Sampling Sound in Windows 32

Sampling sounds in Windows 32 is relatively simple—once you know how to deal with asynchronous input. Here's how it works: Windows tells your sound card to start sampling the input from the microphone and store the samples in a client buffer. Once the buffer is full, Windows notifies the client, who is supposed to process the bufferful of data. There are several notification options. The simplest (but pretty much useless) is for the client to keep polling a flag until Windows changes its value. This of course eats up a lot of CPU time that could be spent doing some useful work.

The second option is to get notifications in the form of a Windows messages.

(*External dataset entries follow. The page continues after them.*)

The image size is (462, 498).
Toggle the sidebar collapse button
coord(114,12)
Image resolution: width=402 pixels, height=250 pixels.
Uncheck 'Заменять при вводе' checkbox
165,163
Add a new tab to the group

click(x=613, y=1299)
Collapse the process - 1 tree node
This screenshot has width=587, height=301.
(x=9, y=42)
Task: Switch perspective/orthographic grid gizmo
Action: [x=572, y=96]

The third and, in my opinion, the best is the solution available only in Win32. The client creates a separate thread which is suspended waiting on an event. The event is triggered by Windows when the samples are ready. The client thread then wakes up, does the necessary work and goes back to sleep waiting for the next event.

I will describe the multi-threaded solution. If you haven't gone through my tutorial on threads, events and active objects, now's the time. Just click here and come back later.

Now that you're back, with the knowledge about active objects fresh in your mind, let me explain how to create a concrete active object that is responsible for processing sound samples. It waits for the buffer, calculates the Fourier transform of the samples and graphs the results. Since its main purpose is to display the results, I called it Painter. It doesn't talk directly to the Windows multimedia subsystem. That's the duty of another object, the Recorder.

Notice the two View objects passed to the Painter's constructor. These objects encapsulate the two panes used for displaying the sample data and its FFT. The sampling parameters are passed to the constructor as initial settings and to the ReInit method as new settings. The FFT transformer and Recorder are hidden inside smart pointers PtrFft and PtrRecorder. Finally, the Painter object contains two synchronization objects—a mutex to ensure serialized access to Painter's data and an event that is used for synchronization with the multimedia subsystem (that's the event we'll be waiting on). Notice that, as explained in the ActiveObject tutorial, the constructor of Painter has to call _thread.Resume () to start the execution of the captive thread.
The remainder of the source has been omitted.